→ DIRECTIVE:
Copy out the records below, replacing "Logout exit icon" with "sign-out icon" and leaving everything else unchanged.

Records for locating text and elements
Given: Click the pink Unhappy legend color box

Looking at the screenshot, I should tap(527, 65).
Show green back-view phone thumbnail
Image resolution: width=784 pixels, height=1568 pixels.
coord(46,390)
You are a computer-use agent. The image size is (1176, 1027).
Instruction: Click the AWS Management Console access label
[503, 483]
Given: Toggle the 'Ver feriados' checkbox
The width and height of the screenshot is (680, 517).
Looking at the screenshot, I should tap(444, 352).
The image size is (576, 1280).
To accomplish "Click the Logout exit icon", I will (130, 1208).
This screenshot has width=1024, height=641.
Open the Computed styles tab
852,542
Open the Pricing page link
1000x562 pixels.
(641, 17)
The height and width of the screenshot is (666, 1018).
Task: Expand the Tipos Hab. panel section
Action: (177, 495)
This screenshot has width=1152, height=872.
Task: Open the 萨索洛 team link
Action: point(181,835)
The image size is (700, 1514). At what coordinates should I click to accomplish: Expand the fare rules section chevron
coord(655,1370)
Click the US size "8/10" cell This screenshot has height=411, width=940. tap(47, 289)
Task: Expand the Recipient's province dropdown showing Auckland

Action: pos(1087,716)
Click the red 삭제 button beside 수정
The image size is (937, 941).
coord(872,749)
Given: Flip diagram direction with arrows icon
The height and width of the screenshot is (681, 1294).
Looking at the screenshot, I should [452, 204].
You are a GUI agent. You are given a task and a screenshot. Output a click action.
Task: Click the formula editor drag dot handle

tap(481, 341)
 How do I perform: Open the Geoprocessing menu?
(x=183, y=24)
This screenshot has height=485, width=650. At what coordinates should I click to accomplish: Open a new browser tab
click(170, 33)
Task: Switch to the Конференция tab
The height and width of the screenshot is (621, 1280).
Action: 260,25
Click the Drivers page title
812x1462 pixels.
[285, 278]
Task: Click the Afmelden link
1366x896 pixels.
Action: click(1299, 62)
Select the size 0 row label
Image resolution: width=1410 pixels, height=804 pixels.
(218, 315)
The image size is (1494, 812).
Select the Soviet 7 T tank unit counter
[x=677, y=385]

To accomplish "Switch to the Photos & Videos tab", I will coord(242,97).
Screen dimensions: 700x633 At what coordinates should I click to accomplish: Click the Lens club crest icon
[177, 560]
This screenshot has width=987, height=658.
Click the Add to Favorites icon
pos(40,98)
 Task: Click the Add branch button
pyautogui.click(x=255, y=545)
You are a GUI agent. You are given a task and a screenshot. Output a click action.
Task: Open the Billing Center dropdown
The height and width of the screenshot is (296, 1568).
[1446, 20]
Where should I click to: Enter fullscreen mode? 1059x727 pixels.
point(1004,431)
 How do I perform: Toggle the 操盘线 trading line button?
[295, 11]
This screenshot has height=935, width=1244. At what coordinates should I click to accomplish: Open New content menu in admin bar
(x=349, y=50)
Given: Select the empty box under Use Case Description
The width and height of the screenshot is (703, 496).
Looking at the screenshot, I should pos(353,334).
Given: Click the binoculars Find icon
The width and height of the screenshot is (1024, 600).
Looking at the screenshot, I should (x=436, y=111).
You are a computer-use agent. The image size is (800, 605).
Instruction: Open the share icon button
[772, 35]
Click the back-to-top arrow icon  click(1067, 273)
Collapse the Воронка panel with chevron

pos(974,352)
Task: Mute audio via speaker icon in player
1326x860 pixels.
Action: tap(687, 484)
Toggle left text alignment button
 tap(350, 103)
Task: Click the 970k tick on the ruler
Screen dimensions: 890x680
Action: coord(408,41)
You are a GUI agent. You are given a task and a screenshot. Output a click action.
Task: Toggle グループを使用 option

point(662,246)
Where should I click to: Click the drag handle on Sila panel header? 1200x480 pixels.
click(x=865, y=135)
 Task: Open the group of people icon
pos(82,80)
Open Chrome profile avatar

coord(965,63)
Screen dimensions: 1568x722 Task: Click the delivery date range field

→ ANSWER FOR THE TASK:
Given: Click the pink Unhappy legend color box

Looking at the screenshot, I should tap(527, 65).
Show green back-view phone thumbnail
Image resolution: width=784 pixels, height=1568 pixels.
coord(46,390)
You are a computer-use agent. The image size is (1176, 1027).
Instruction: Click the AWS Management Console access label
[503, 483]
Given: Toggle the 'Ver feriados' checkbox
The width and height of the screenshot is (680, 517).
Looking at the screenshot, I should tap(444, 352).
The image size is (576, 1280).
To accomplish "Click the sign-out icon", I will (130, 1208).
This screenshot has width=1024, height=641.
Open the Computed styles tab
852,542
Open the Pricing page link
1000x562 pixels.
(641, 17)
The height and width of the screenshot is (666, 1018).
Task: Expand the Tipos Hab. panel section
Action: (177, 495)
This screenshot has width=1152, height=872.
Task: Open the 萨索洛 team link
Action: point(181,835)
The image size is (700, 1514). At what coordinates should I click to accomplish: Expand the fare rules section chevron
coord(655,1370)
Click the US size "8/10" cell This screenshot has height=411, width=940. tap(47, 289)
Task: Expand the Recipient's province dropdown showing Auckland

Action: pos(1087,716)
Click the red 삭제 button beside 수정
The image size is (937, 941).
coord(872,749)
Given: Flip diagram direction with arrows icon
The height and width of the screenshot is (681, 1294).
Looking at the screenshot, I should [452, 204].
You are a GUI agent. You are given a task and a screenshot. Output a click action.
Task: Click the formula editor drag dot handle

tap(481, 341)
 How do I perform: Open the Geoprocessing menu?
(x=183, y=24)
This screenshot has height=485, width=650. At what coordinates should I click to accomplish: Open a new browser tab
click(170, 33)
Task: Switch to the Конференция tab
The height and width of the screenshot is (621, 1280).
Action: 260,25
Click the Drivers page title
812x1462 pixels.
[285, 278]
Task: Click the Afmelden link
1366x896 pixels.
Action: click(1299, 62)
Select the size 0 row label
Image resolution: width=1410 pixels, height=804 pixels.
(218, 315)
The image size is (1494, 812).
Select the Soviet 7 T tank unit counter
[x=677, y=385]

To accomplish "Switch to the Photos & Videos tab", I will coord(242,97).
Screen dimensions: 700x633 At what coordinates should I click to accomplish: Click the Lens club crest icon
[177, 560]
This screenshot has width=987, height=658.
Click the Add to Favorites icon
pos(40,98)
 Task: Click the Add branch button
pyautogui.click(x=255, y=545)
You are a GUI agent. You are given a task and a screenshot. Output a click action.
Task: Open the Billing Center dropdown
The height and width of the screenshot is (296, 1568).
[1446, 20]
Where should I click to: Enter fullscreen mode? 1059x727 pixels.
point(1004,431)
 How do I perform: Toggle the 操盘线 trading line button?
[295, 11]
This screenshot has height=935, width=1244. At what coordinates should I click to accomplish: Open New content menu in admin bar
(x=349, y=50)
Given: Select the empty box under Use Case Description
The width and height of the screenshot is (703, 496).
Looking at the screenshot, I should pos(353,334).
Given: Click the binoculars Find icon
The width and height of the screenshot is (1024, 600).
Looking at the screenshot, I should (x=436, y=111).
You are a computer-use agent. The image size is (800, 605).
Instruction: Open the share icon button
[772, 35]
Click the back-to-top arrow icon  click(1067, 273)
Collapse the Воронка panel with chevron

pos(974,352)
Task: Mute audio via speaker icon in player
1326x860 pixels.
Action: tap(687, 484)
Toggle left text alignment button
 tap(350, 103)
Task: Click the 970k tick on the ruler
Screen dimensions: 890x680
Action: coord(408,41)
You are a GUI agent. You are given a task and a screenshot. Output a click action.
Task: Toggle グループを使用 option

point(662,246)
Where should I click to: Click the drag handle on Sila panel header? 1200x480 pixels.
click(x=865, y=135)
 Task: Open the group of people icon
pos(82,80)
Open Chrome profile avatar

coord(965,63)
Screen dimensions: 1568x722 Task: Click the delivery date range field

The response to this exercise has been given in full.